(Available data):
* * *
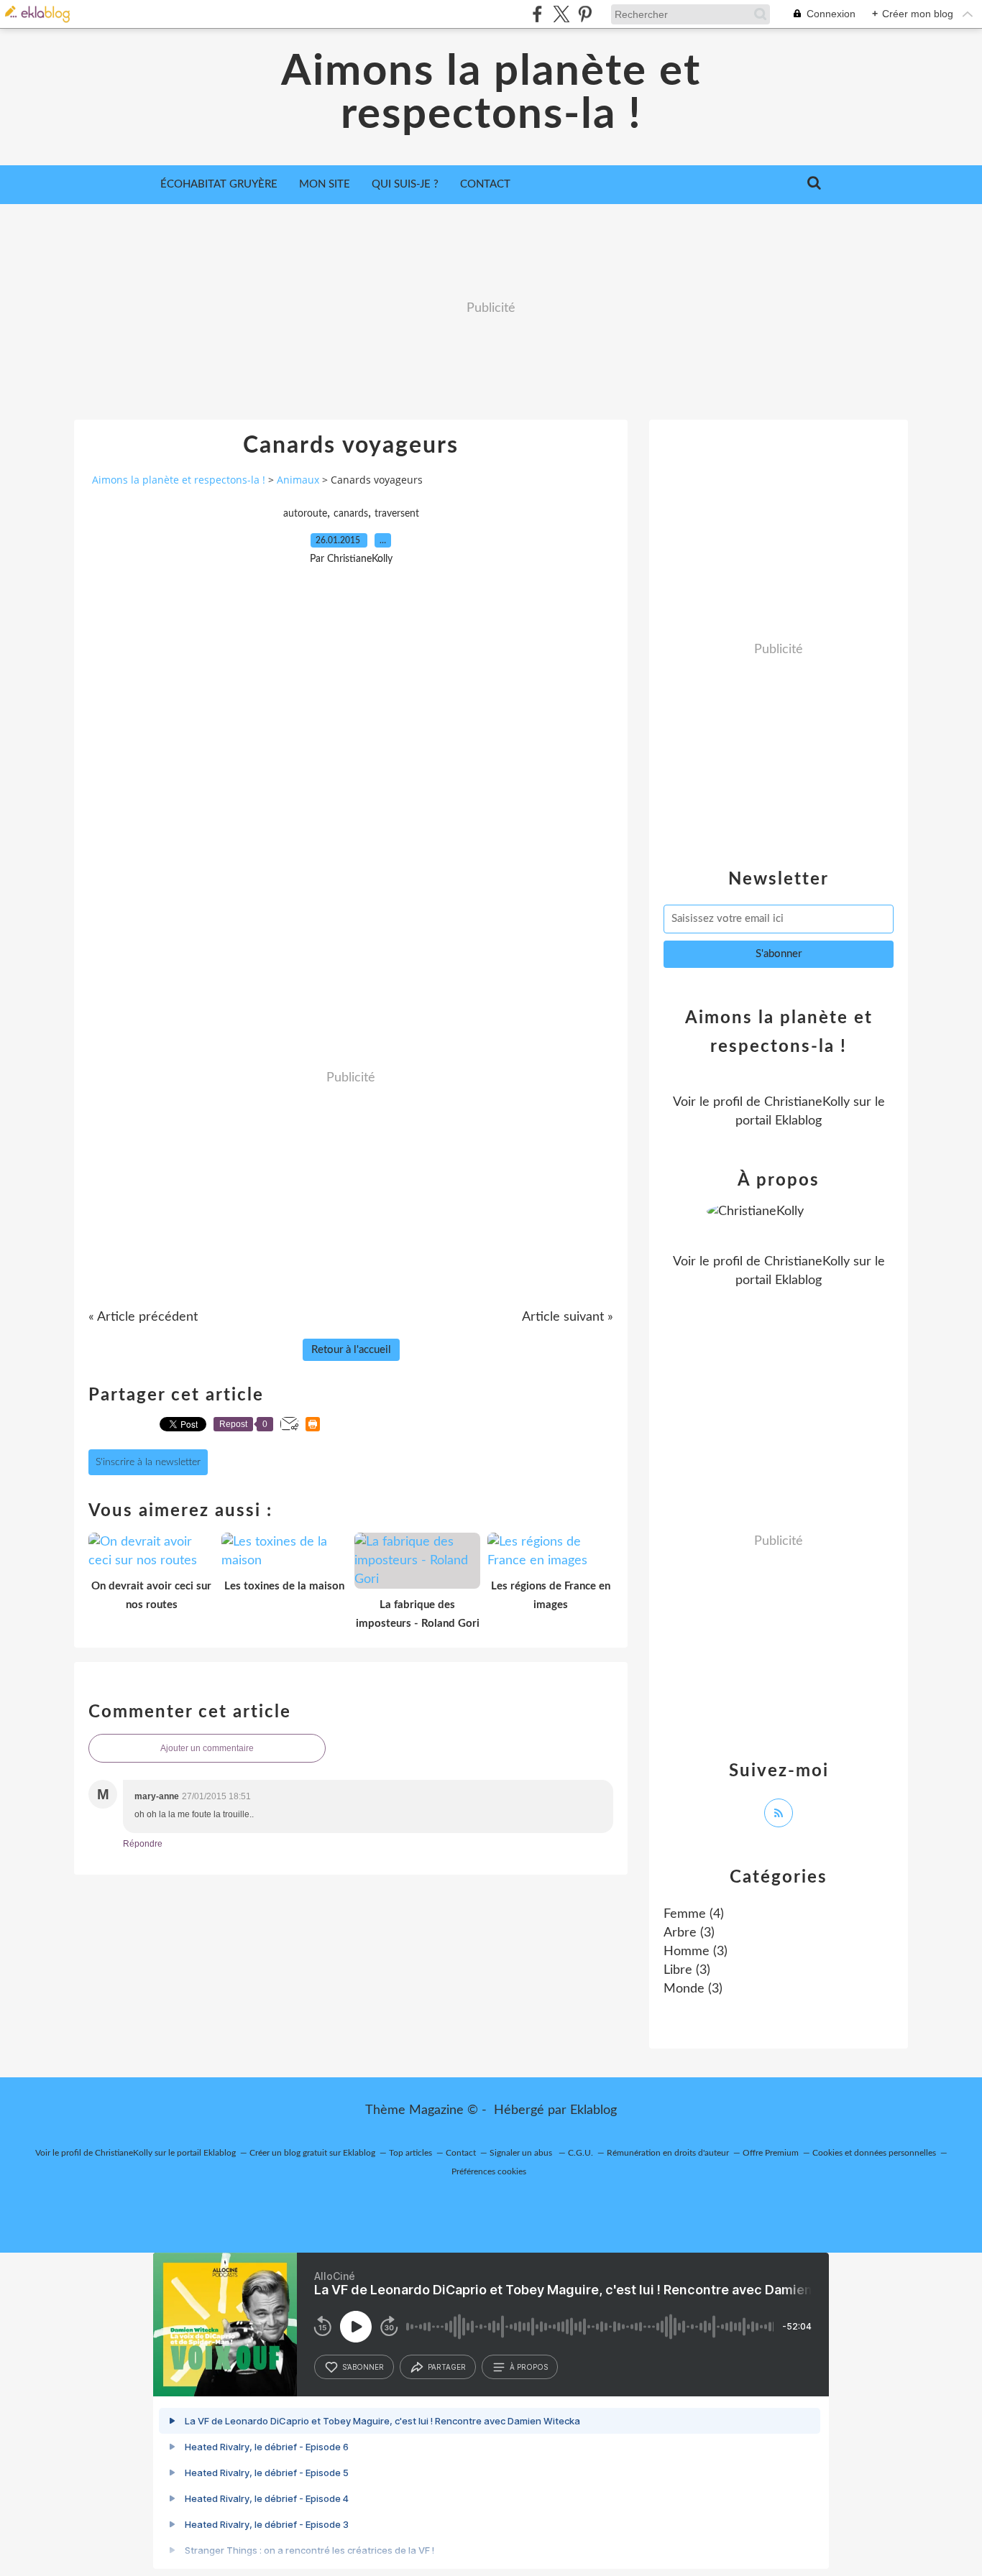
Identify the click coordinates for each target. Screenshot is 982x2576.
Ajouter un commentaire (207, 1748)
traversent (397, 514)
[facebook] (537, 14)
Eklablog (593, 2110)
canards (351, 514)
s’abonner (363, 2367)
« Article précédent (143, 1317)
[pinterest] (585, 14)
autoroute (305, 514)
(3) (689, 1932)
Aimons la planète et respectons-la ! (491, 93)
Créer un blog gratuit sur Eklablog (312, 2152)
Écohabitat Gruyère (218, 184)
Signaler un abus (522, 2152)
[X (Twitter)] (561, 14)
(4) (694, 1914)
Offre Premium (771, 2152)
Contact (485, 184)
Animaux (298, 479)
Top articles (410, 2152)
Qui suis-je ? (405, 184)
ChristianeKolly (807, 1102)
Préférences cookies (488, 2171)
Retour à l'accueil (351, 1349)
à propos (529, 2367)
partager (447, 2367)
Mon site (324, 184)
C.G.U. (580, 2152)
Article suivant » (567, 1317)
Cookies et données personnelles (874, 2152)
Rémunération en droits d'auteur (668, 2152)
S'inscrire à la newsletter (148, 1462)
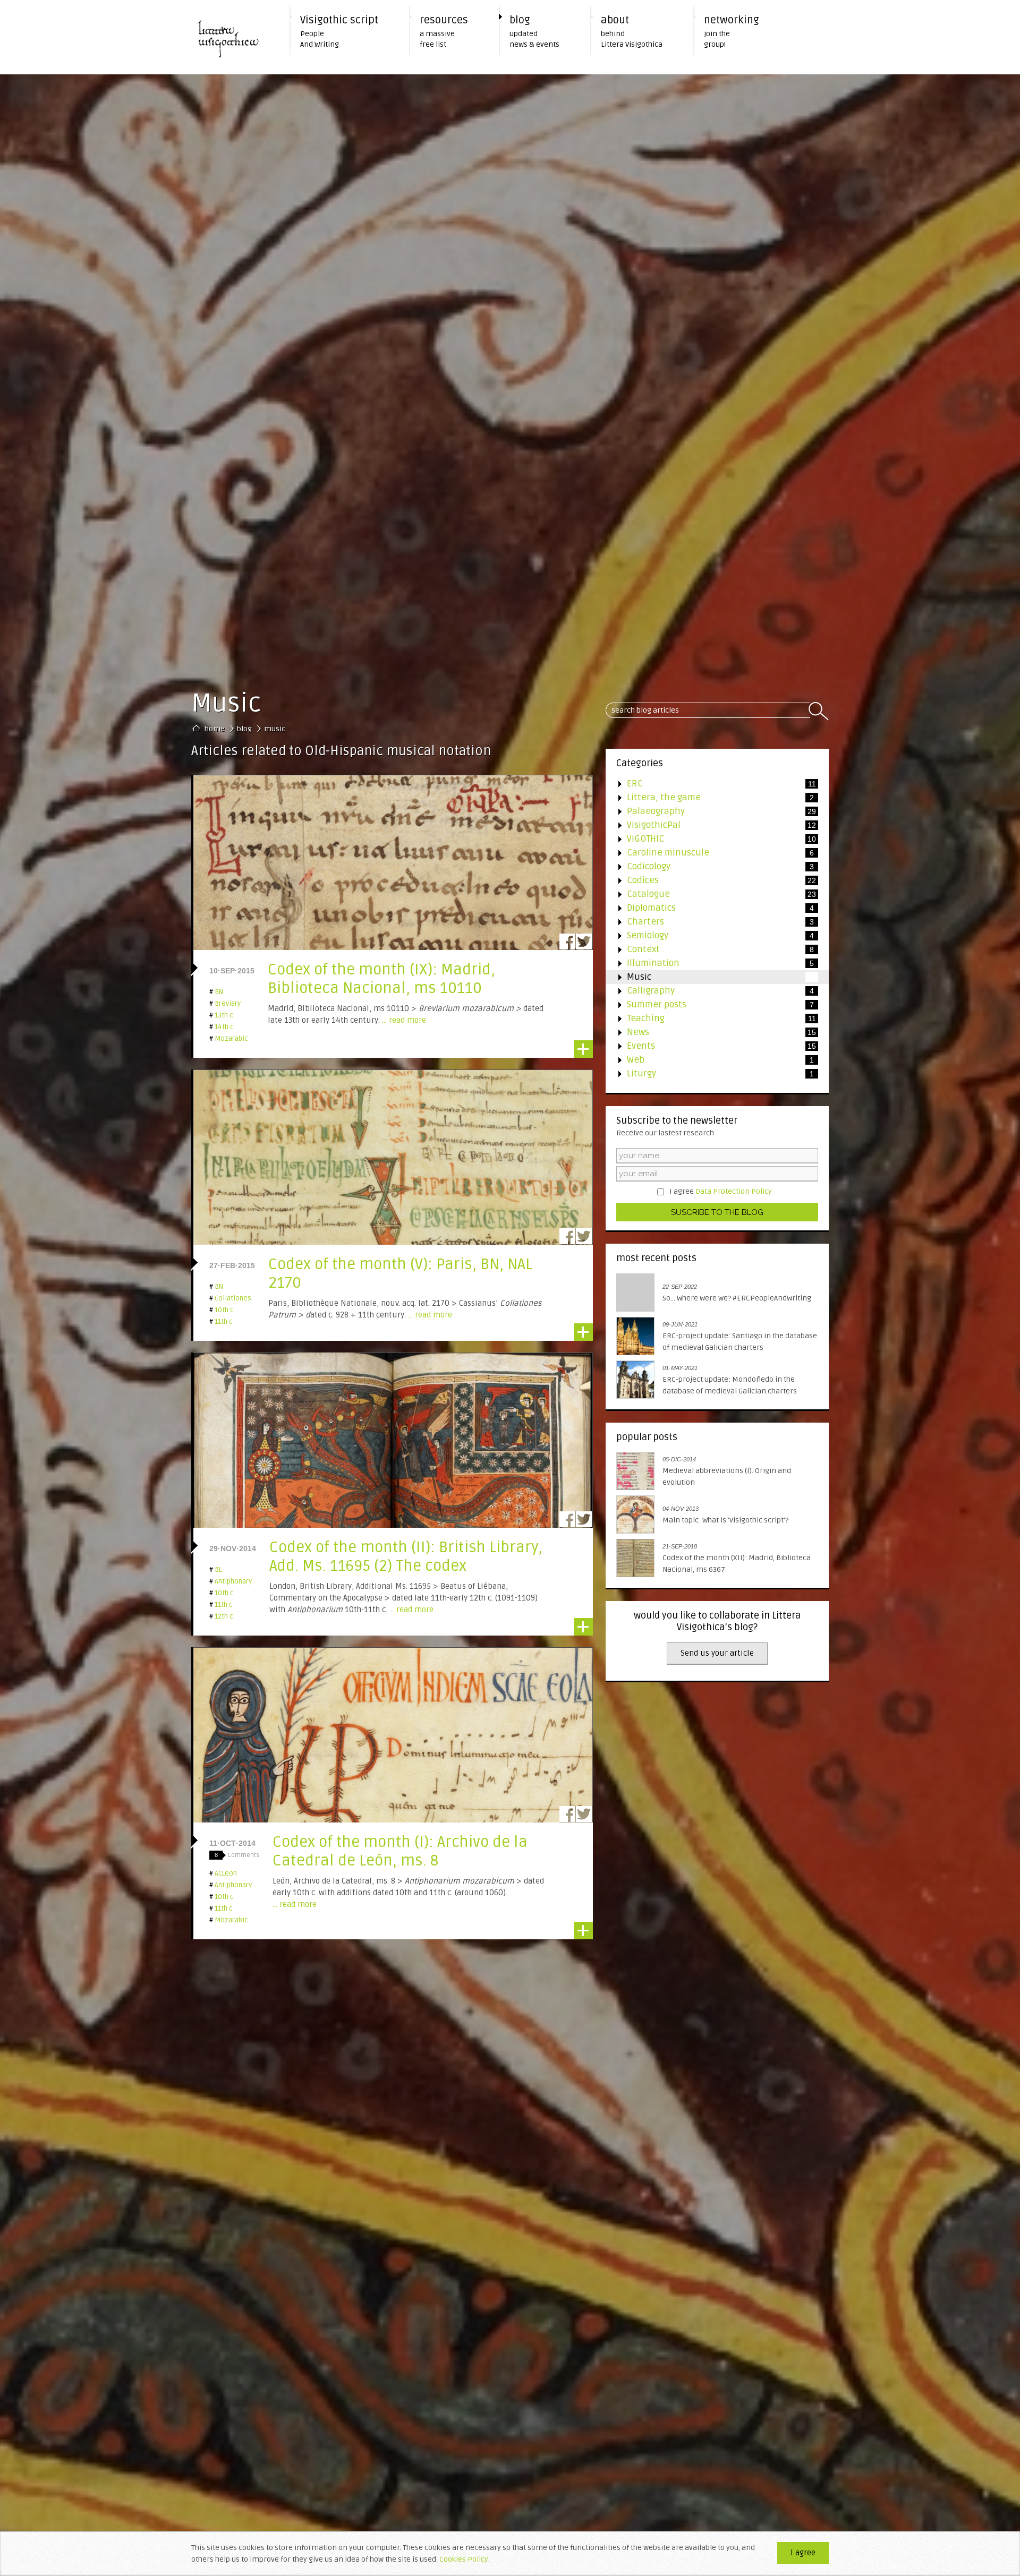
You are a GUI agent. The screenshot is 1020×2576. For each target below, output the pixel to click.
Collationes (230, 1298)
* * *
(The problem):
Pictures aside, print every line of the material exactly.

(Response to this exercise):
Identify the click coordinates for each target. Screenshot is 982x2576.
Ajouter un commentaire (207, 1748)
traversent (397, 514)
[facebook] (537, 14)
Eklablog (593, 2110)
canards (351, 514)
s’abonner (363, 2367)
« Article précédent (143, 1317)
[pinterest] (585, 14)
autoroute (305, 514)
(3) (689, 1932)
Aimons la planète et respectons-la ! (491, 93)
Créer un blog gratuit sur Eklablog (312, 2152)
Écohabitat Gruyère (218, 184)
Signaler un abus (522, 2152)
[X (Twitter)] (561, 14)
(4) (694, 1914)
Offre Premium (771, 2152)
Contact (485, 184)
Animaux (298, 479)
Top articles (410, 2152)
Qui suis-je ? (405, 184)
ChristianeKolly (807, 1102)
Préférences cookies (488, 2171)
Retour à l'accueil (351, 1349)
à propos (529, 2367)
partager (447, 2367)
Mon site (324, 184)
C.G.U. (580, 2152)
Article suivant » (567, 1317)
Cookies et données personnelles (874, 2152)
Rémunération en droits d'auteur (668, 2152)
S'inscrire à la newsletter (148, 1462)
You are a GUI agent. The screenshot is 1020×2576. For each target below, output the pixel to click.
Collationes (230, 1298)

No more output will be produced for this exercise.